En premier lieu, ils ne donnent peut-être pas la liberté elle-même, mais du moins l’exemple de quelqu’un qui se libère. La liberté ne peut pas arriver toute cuite dans le bec, elle ne peut que se reconquérir sans cesse.
En général, l’œuvre d’une personne, c’est sa vie. Mais au travail, on réalise le plan de quelqu’un d’autre, et ce qui reste d’énergie créative non drainée par un emploi doit «fitter» dans la plage horaire restreinte qu’on appelle les loisirs, ce qui laisse peu de possibilités d’expression autonome. Les choix de consommation et les lifestyles en kit ne sont pas personnels non plus puisqu’ils sont produits et achetés en série. Et quand on «gère sa vie», comme on le fait de plus en plus, on applique des méthodes absolument pas originales. Ce qui reste, c’est un compromis dans lequel les gens essaient de s’assurer une place dans la société tout en restant aussi fidèles que possible à leurs valeurs profondes. Ils s’arrangent pour ne pas trop cultiver des pensées qui pourraient rendre pénible à accepter tel quel ce compromis qu’est leur vie.
L’apport des artistes tient à leur refus du compromis qui est l’attitude la plus courante. Plutôt que de cultiver les pensées et habitudes qui permettent de «toffer» le compromis qui apporte à diner, ils développent un accès à leurs propres désirs – ce qui les métamorphose et les isole. Du point de vue de ceux qui passent leur temps à se protéger de l’insécurité, la révolution permanente que font les artistes en dedans d’eux-mêmes les rend «mésadaptés» aux compromis et au travail normal, donc les met en danger. Mais c’est justement d’être constamment dans cette position d’incertitude intenable qui force existentiellement les artistes à chercher. Et normalement, quelqu’un qui cherche finit par trouver. Ou du moins, sur un certain nombre de gens qui cherchent, certains finissent par trouver… sauf qu’on ne peut pas prédire lesquels.
Alors en se mettant à risque, les artistes trouvent des valeurs et des modèles moraux ou esthétiques qui serviront plus tard aux autres. Entretemps, il y aura aussi l’industrie qui en tirera des produits dérivés qui vont souvent à l’encontre de ce qu’il y avait de libérateur dans les projets originaux des artistes.

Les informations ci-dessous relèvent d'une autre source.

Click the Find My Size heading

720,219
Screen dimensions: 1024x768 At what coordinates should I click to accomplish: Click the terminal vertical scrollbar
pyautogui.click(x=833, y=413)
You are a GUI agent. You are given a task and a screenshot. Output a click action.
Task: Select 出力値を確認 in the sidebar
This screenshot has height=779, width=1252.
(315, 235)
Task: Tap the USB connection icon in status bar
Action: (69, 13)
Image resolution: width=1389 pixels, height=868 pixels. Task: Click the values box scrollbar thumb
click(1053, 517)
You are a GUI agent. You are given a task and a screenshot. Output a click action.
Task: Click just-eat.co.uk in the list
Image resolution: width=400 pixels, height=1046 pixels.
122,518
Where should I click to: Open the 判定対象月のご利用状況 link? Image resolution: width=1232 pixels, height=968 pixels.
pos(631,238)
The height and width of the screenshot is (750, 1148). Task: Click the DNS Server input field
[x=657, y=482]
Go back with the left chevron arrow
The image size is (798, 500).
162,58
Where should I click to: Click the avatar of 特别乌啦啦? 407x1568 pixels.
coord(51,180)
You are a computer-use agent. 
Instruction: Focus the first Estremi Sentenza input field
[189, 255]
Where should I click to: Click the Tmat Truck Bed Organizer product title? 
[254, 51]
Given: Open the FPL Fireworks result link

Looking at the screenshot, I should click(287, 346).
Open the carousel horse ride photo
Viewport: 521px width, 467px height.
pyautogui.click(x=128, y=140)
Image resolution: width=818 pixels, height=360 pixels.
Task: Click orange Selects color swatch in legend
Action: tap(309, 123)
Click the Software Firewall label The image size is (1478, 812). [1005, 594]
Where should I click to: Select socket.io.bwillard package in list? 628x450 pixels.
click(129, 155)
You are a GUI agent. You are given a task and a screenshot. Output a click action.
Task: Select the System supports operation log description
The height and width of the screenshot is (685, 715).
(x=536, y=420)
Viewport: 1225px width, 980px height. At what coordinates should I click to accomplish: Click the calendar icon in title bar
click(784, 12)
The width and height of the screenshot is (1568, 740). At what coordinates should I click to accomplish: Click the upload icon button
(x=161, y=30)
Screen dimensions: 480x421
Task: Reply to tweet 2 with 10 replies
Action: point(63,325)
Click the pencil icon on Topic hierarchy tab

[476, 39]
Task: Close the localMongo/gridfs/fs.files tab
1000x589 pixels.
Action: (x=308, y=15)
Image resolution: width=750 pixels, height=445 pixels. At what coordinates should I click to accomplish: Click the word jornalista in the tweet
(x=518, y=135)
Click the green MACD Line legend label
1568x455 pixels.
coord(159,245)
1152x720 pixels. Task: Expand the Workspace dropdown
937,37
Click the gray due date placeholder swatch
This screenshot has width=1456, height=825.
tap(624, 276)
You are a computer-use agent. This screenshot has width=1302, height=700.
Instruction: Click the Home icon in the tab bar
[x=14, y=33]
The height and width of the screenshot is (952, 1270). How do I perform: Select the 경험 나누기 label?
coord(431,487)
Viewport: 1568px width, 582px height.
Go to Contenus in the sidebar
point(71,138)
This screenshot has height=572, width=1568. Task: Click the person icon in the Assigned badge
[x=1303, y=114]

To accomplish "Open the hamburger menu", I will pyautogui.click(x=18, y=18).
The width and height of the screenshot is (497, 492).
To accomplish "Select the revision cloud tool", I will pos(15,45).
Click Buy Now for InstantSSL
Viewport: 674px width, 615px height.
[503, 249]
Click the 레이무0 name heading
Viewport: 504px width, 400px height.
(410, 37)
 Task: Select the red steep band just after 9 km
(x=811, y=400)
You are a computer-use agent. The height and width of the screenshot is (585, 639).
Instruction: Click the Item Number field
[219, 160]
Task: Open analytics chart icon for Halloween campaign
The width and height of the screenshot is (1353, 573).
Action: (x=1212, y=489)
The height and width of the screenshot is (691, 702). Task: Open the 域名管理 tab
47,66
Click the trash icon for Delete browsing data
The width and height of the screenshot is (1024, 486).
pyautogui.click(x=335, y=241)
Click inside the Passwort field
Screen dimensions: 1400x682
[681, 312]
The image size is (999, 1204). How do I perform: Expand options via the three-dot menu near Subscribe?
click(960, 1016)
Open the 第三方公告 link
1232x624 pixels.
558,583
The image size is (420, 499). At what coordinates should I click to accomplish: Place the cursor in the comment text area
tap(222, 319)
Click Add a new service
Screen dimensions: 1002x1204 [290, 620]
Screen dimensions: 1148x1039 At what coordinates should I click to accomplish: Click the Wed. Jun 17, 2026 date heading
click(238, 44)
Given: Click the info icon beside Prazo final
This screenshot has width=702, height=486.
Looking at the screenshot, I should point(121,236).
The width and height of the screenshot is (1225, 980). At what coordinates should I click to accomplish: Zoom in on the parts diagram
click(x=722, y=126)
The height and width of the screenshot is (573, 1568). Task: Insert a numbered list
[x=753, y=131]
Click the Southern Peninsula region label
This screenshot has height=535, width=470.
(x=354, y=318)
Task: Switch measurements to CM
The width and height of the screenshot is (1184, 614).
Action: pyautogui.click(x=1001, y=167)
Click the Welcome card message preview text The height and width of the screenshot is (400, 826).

Finalement, l’utilité sociale des artistes, c’est de trouver des choses qui n’auraient pas pu l’être par d’autres moyens. Contrairement à ce que certains semblent penser, on ne demande pas la charité : seulement un engagement mutuel honnête et responsable. Par les temps qui courent, on dit juste que ce ne serait pas une bonne idée de tuer la poule aux œufs d’or pour rembourser quelques piastres sur nos avions de guerre tout neufs.